Камасутра книжника. Уроки чтения - стр. 30
Иногда, в полусне, мне кажется, что я вижу, как Джойс писал, валя всё в кучу. В молодости мы называли это “поливом”: что ни скажешь, всё – смешно и в струю. Так возникла поэма “Москва—Петушки”, живо напоминающая первую и самую обаятельную главу “Улисса”. Чем дальше, впрочем, тем сложнее, но принцип – один: пойдет в дело всякое всплывшее слово. Заражая собой текст, оно инфекционирует окружающие абзацы, пока не иссякнет вирулентная энергия. Педанты давно проследили за эстафетой семантических микробов, но от этого читать “Улисса” не стало проще. Не поможет ни ссылка на куплет и цитату, ни диаграмма, ни хроника. Все это позволит насладиться “Улиссом”, но не понять его, ибо этой книге нельзя задать главного вопроса – о чем она? И уж этим роман Джойса точно не отличается от жизни.

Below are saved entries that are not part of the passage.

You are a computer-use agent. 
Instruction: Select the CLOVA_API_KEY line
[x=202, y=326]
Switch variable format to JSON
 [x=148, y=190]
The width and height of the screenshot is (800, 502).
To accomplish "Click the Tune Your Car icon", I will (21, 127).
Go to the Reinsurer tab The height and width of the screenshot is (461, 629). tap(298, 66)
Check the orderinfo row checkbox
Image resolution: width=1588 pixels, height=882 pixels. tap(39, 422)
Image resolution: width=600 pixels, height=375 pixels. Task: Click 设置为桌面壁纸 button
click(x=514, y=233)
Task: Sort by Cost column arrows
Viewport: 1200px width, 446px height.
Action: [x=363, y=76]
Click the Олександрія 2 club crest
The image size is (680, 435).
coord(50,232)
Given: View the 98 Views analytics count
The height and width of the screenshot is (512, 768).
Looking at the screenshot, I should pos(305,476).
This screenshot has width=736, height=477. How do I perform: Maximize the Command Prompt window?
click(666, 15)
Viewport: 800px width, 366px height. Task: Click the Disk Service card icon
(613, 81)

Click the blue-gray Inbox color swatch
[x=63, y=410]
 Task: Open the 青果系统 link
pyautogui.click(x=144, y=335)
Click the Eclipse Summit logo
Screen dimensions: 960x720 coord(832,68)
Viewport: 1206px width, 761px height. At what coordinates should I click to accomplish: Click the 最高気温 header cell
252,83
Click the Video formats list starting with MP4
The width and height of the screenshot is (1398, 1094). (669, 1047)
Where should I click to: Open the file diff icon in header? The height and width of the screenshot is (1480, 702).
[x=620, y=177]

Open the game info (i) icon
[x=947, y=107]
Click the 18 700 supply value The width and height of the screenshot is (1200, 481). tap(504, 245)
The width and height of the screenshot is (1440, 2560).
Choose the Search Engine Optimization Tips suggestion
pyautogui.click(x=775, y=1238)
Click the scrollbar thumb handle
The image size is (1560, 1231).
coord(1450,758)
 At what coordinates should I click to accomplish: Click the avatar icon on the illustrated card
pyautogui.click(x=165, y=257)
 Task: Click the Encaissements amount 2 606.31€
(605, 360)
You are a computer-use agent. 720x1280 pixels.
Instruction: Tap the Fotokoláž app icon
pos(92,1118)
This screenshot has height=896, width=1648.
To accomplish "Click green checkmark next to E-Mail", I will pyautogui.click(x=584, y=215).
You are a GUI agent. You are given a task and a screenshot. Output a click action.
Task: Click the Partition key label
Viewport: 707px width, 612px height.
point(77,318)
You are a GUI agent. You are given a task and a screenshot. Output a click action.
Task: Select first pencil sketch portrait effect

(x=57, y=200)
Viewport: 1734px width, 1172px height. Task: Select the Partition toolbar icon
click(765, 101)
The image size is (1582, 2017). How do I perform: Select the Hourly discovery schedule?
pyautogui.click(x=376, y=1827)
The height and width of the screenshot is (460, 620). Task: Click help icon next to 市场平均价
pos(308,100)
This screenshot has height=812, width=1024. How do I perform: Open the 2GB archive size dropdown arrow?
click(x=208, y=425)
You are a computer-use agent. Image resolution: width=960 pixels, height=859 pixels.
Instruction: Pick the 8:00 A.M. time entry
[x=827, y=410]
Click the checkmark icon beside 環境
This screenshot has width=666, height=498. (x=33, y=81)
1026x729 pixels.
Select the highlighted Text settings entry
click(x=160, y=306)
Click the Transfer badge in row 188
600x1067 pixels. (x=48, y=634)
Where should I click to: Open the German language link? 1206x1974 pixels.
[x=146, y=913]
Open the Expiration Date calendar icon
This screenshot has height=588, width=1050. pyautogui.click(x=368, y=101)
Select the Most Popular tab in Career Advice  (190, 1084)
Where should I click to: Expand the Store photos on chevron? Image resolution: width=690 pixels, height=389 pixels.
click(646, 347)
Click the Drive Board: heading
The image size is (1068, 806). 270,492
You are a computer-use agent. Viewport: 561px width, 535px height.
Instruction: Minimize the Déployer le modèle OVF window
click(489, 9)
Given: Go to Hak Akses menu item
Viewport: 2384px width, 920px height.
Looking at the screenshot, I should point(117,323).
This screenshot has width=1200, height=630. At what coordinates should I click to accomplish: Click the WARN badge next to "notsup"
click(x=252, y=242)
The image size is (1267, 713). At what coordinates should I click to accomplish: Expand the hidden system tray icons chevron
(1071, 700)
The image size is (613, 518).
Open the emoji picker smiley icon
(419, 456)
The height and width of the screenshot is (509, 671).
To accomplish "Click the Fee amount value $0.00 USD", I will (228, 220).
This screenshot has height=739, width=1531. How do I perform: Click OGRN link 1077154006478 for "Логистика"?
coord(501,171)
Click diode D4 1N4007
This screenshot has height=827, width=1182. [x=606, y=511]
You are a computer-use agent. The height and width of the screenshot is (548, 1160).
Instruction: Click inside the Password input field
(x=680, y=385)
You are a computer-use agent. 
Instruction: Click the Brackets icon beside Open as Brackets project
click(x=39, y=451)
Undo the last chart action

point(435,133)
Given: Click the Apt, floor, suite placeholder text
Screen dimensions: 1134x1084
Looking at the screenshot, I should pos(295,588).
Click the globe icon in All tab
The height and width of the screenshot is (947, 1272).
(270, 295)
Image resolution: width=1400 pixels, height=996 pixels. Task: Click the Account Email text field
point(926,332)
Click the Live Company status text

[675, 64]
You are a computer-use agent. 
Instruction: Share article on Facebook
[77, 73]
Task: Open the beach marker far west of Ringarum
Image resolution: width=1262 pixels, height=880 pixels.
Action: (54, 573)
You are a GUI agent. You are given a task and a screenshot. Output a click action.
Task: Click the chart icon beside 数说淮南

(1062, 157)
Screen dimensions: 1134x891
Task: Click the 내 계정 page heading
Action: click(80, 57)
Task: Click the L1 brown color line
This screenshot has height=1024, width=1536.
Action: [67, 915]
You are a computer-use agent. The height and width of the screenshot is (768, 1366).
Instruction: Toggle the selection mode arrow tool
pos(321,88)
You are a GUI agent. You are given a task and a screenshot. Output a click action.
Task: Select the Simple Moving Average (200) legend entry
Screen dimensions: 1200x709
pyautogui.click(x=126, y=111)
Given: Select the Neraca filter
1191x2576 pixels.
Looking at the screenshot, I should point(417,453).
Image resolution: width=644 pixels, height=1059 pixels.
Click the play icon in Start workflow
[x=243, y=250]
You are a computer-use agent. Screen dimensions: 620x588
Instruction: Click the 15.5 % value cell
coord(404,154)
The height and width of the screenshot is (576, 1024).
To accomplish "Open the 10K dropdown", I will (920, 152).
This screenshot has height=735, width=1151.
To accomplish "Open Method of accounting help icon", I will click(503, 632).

Нельзя сказать, что в “Улиссе” нет идей, их сколько угодно. Из такой толстой книги можно набрать множество. Например, поэтических: Пирс, – говорит Стивен Дедал, – несбывшийся мост. Или – парадоксальных: Офелия, – приходит в голову Блума бредовая мысль, – покончила с собой, потому что Гамлет был женщиной. Наконец – практичных: Столбовые дороги скучны, но они-то и ведут в город. В иерархии романа, однако, вся эта мудрость равноправна слову “gurrhr”, которое в книге произносит кошка. Как пейзаж и портрет, идеи в романе – предмет изображения. Нам нет нужды в них разбираться, к чему мы привыкли, читая великие философские романы классиков. Но ведь не всегда большие идеи делают и книги большими. Чехов – не Достоевский, Есенин – не Бродский, Высоцкий – не Окуджава, и одно не хуже другого. Гегель считал, что внутри всякого художественного произведения прячется идея – как зерно, сердце или семя. Но готовая книга напоминает идею не больше, чем человек – сперматозоид. И трудными книги делают не идеи; идеи, напротив, упрощают текст, потому что их можно выпарить, как историческую концепцию из “Войны и мира”. Сложнее всего справиться с неупорядоченным хаосом той книги, что лишена авторской цели и умопостигаемого смысла. Джойс считал это смешным. Он пошутил над литературой, оставив “Улисса” пустым, но полным.
Если Дублин сотрут с лица земли, – хвастался автор, – город можно будет восстановить по Улиссу.
К счастью, этого никто не пробовал, но миллионы читателей берут у Джойса напрокат один день, называя его “Bloomsday”, или, как предложил один переводчик, – “Блудень”. Начав его жареной почкой, продолжив бутербродом с горгонзолой и закончив в ирландском (где бы он ни стоял) пабе, мы участвуем в ритуале, претворяющем изящную словесность в обыкновенную, но постороннюю жизнь. Войдя в нее без оглядки, мы оказываемся внутри чужого мира, который с годами становится твоим. Привыкнув, я чувствую и Дублин родным, и горожан – родственниками, а ведь мне даже не довелось бывать в Ирландии.